What the exercise asks -> Return nothing but the lines from the line with "This screenshot has width=1126, height=630." through the last line of the entries that follow, copied exactly and free of pictures.

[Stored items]

━━━━━━━━━━━━━━━━

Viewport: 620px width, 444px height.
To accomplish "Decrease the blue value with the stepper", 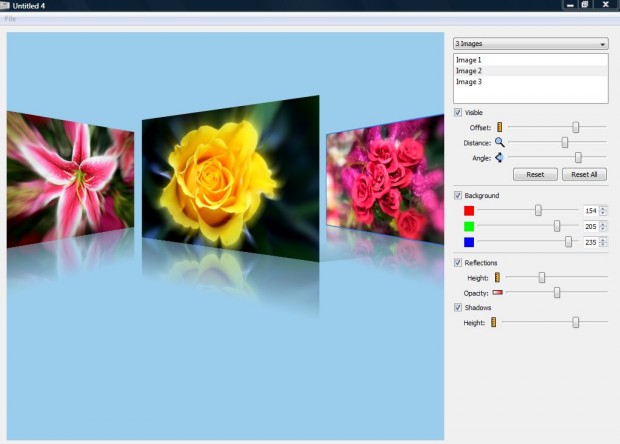I will coord(603,245).
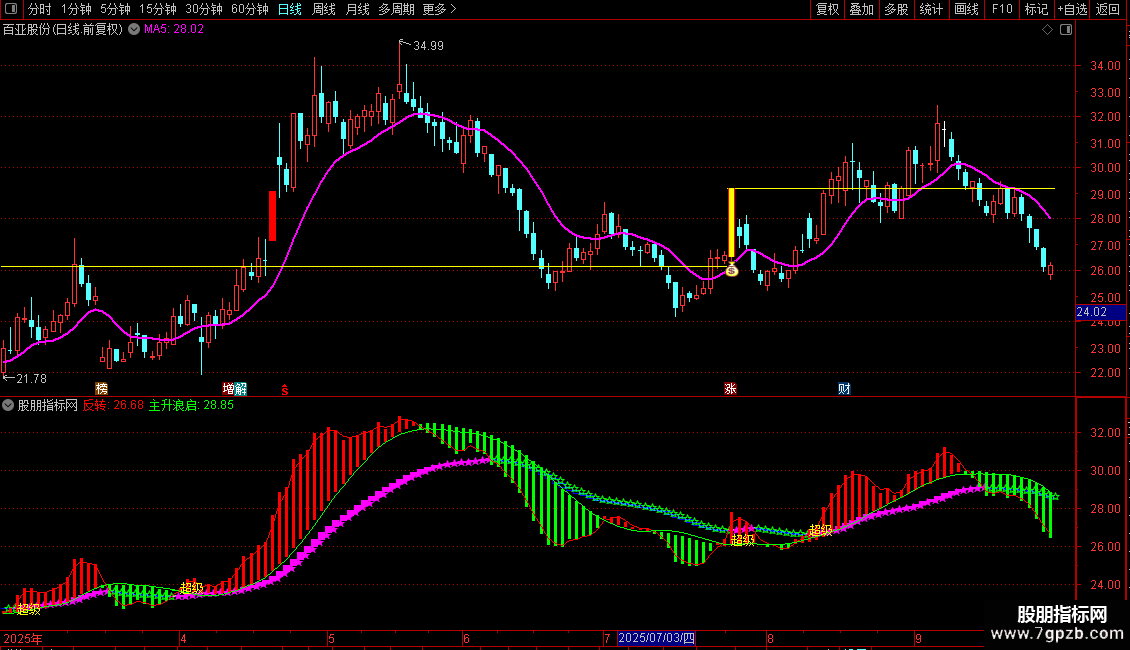Click the 增 event marker icon
The width and height of the screenshot is (1130, 650).
pos(228,388)
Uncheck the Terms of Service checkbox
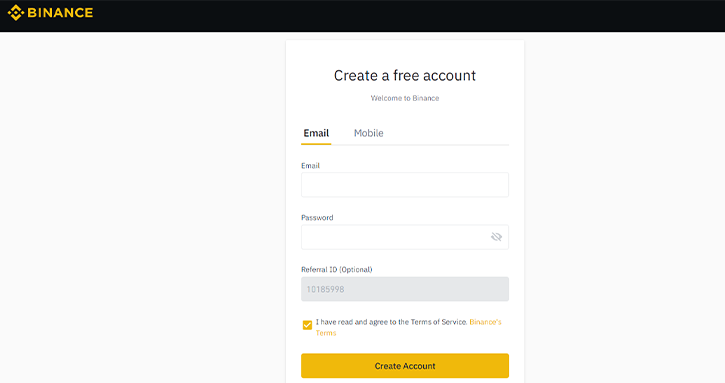The width and height of the screenshot is (725, 383). point(307,325)
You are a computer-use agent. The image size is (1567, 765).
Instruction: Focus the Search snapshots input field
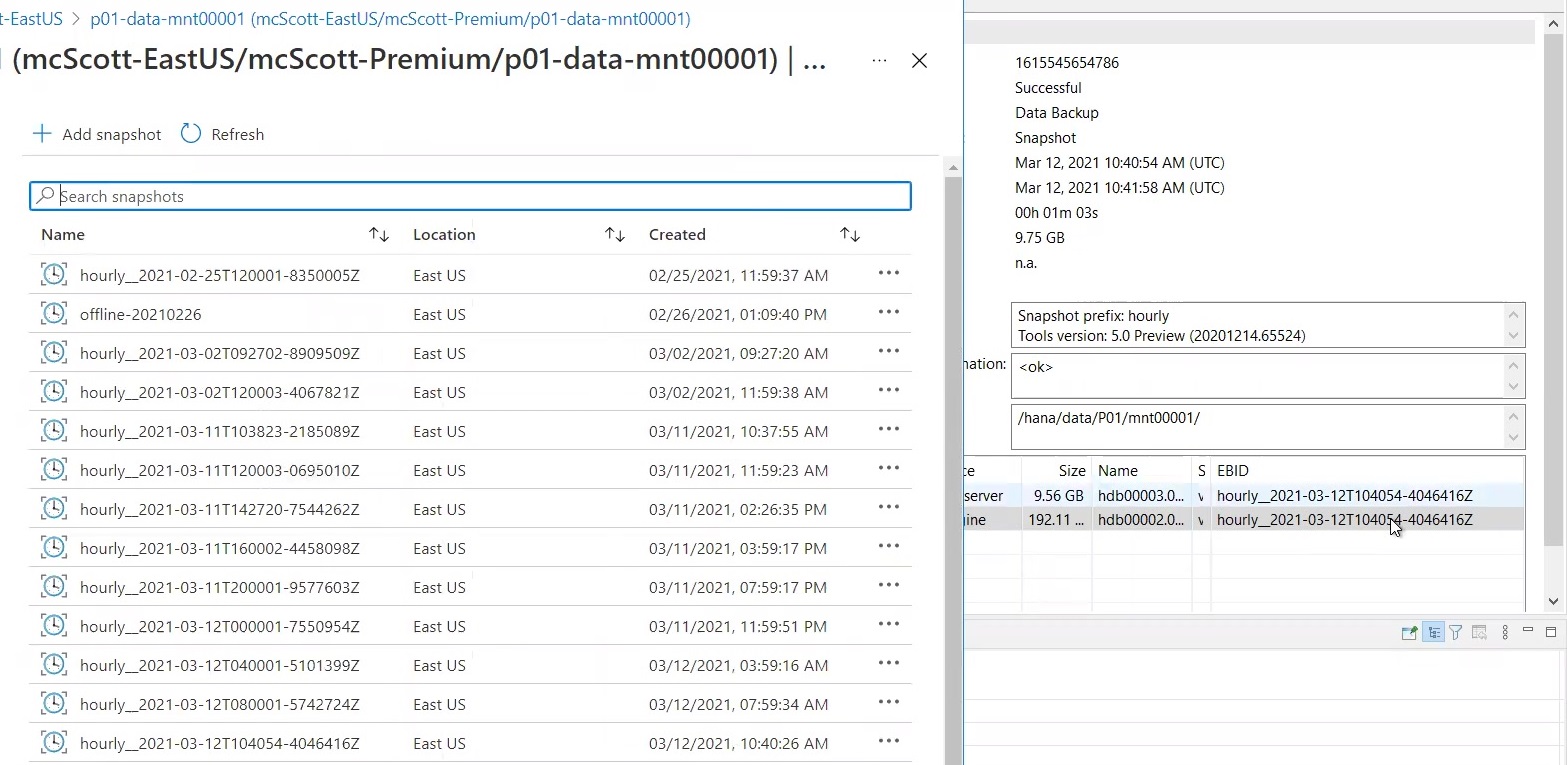click(480, 196)
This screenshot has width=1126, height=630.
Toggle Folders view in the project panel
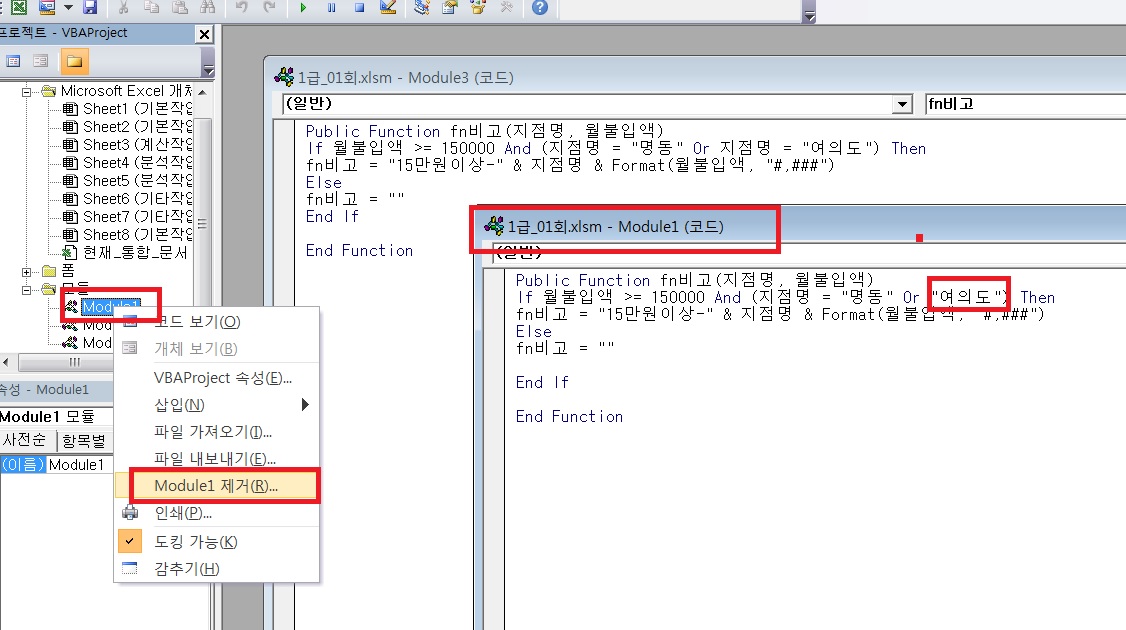point(73,61)
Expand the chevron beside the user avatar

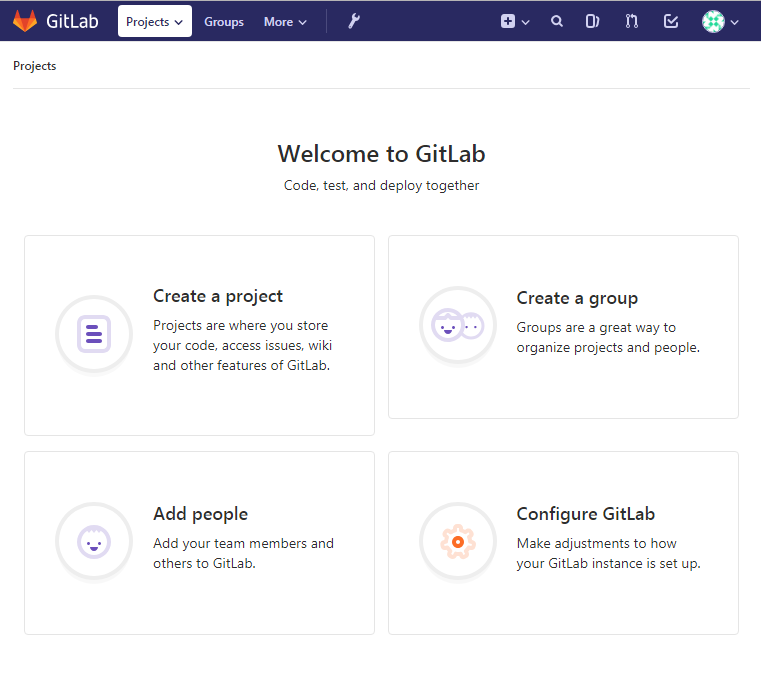734,22
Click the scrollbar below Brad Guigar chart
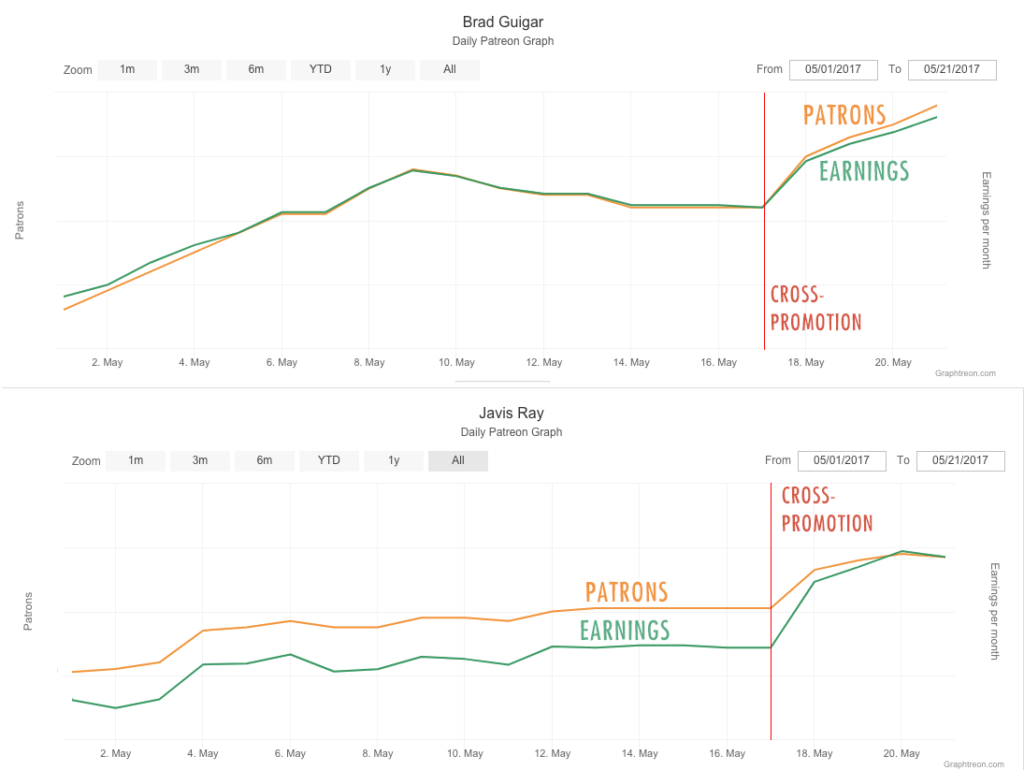 point(502,381)
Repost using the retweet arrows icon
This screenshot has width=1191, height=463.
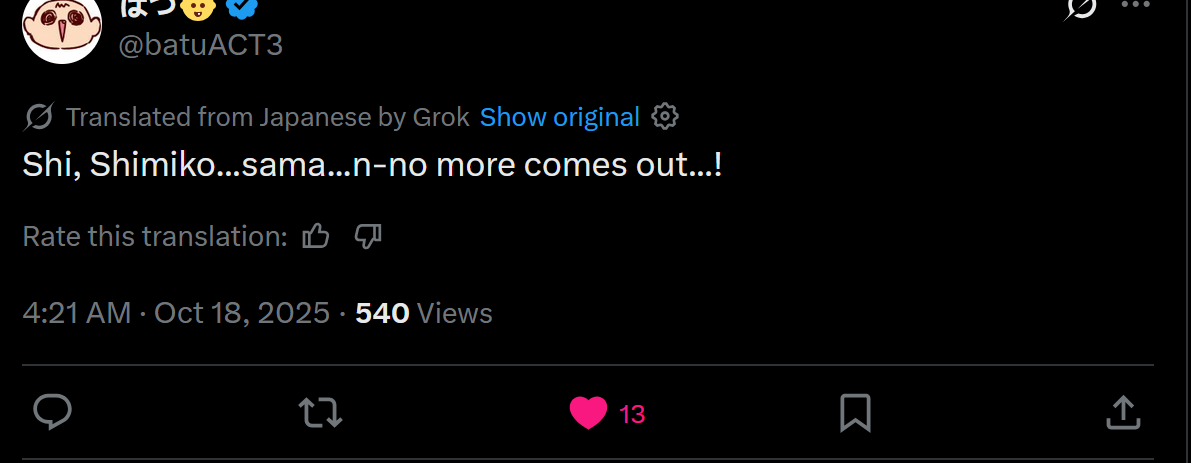320,412
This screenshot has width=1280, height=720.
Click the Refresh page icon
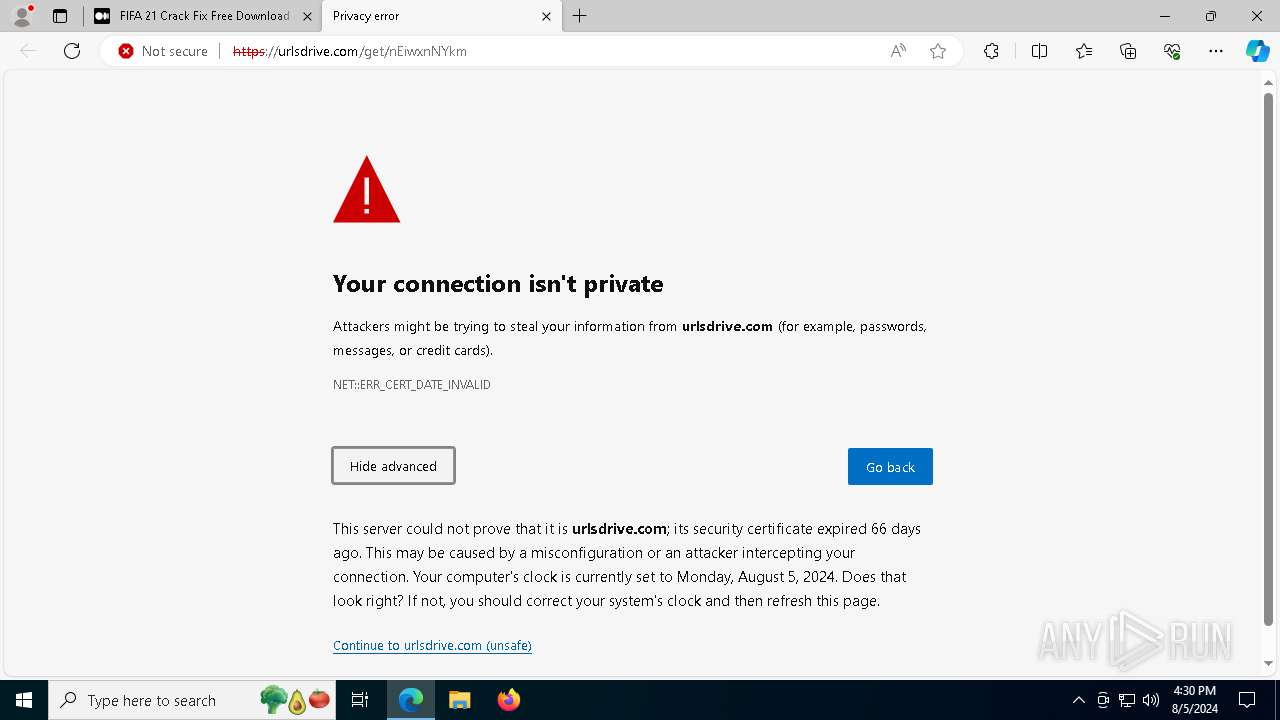tap(72, 51)
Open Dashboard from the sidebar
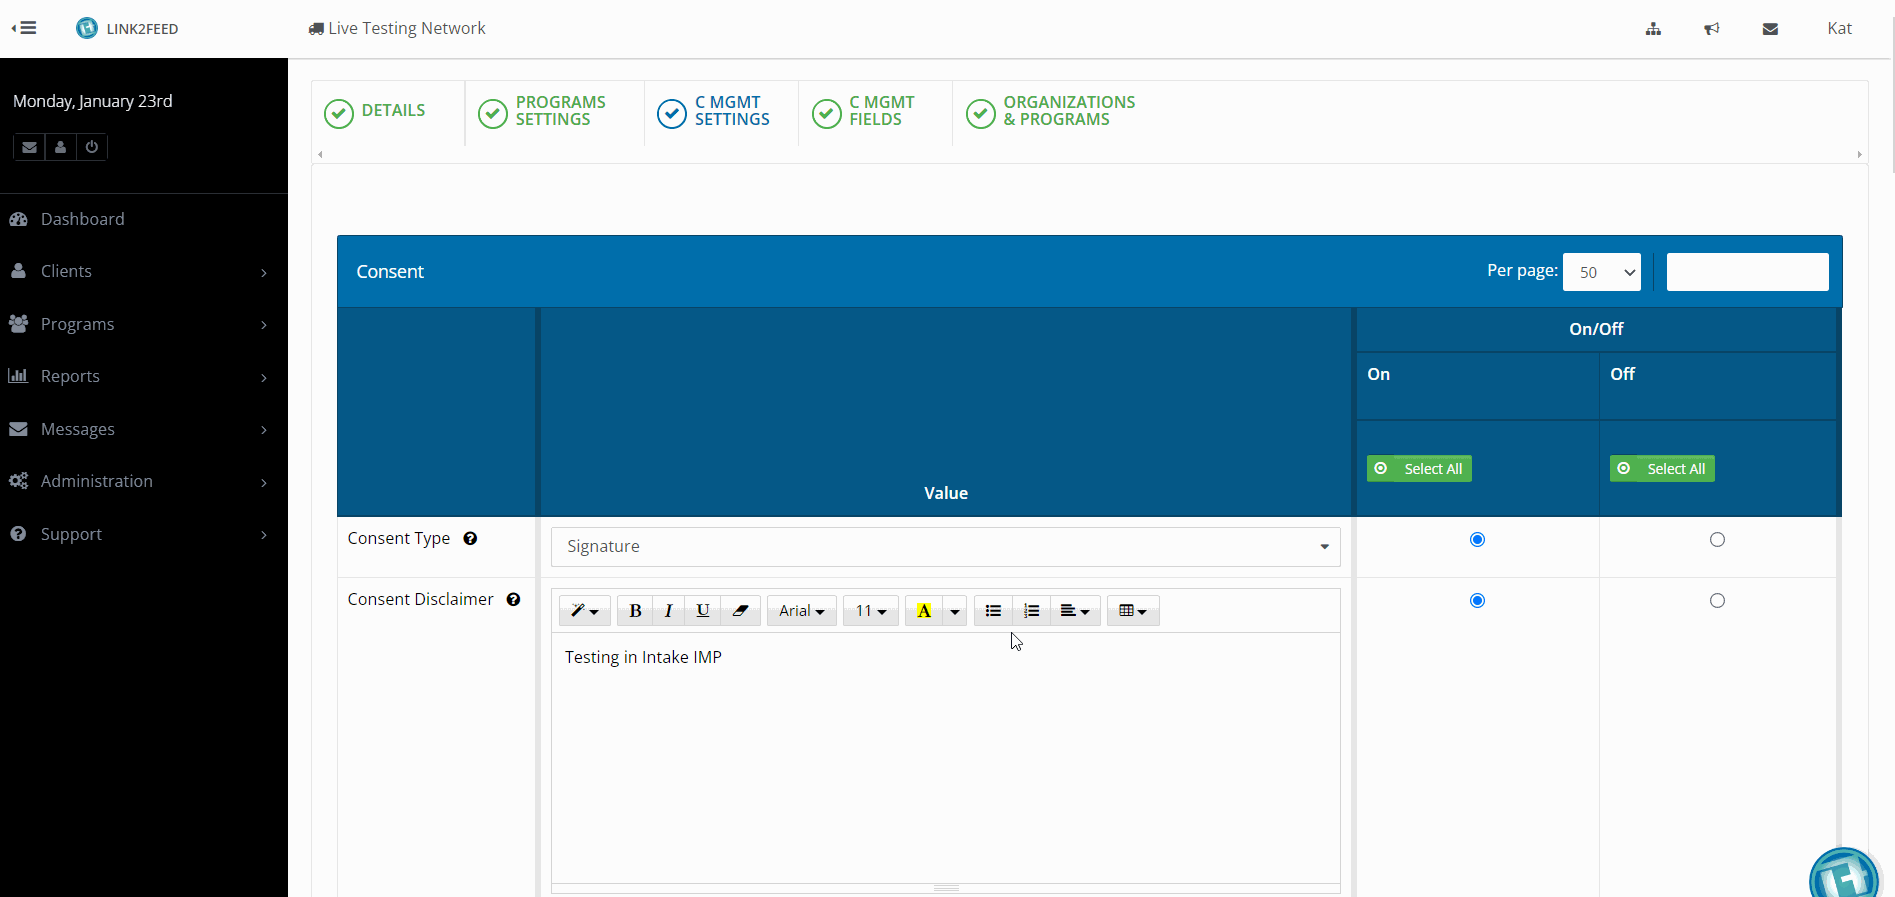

━━━━━━━━━━━━━━━━

Solved exercise ->
This screenshot has width=1126, height=630.
Toggle Folders view in the project panel
point(73,61)
Expand the chevron beside the user avatar

734,22
Click the scrollbar below Brad Guigar chart
 point(502,381)
Repost using the retweet arrows icon
This screenshot has width=1191, height=463.
320,412
This screenshot has width=1280, height=720.
Click the Refresh page icon
tap(72, 51)
Open Dashboard from the sidebar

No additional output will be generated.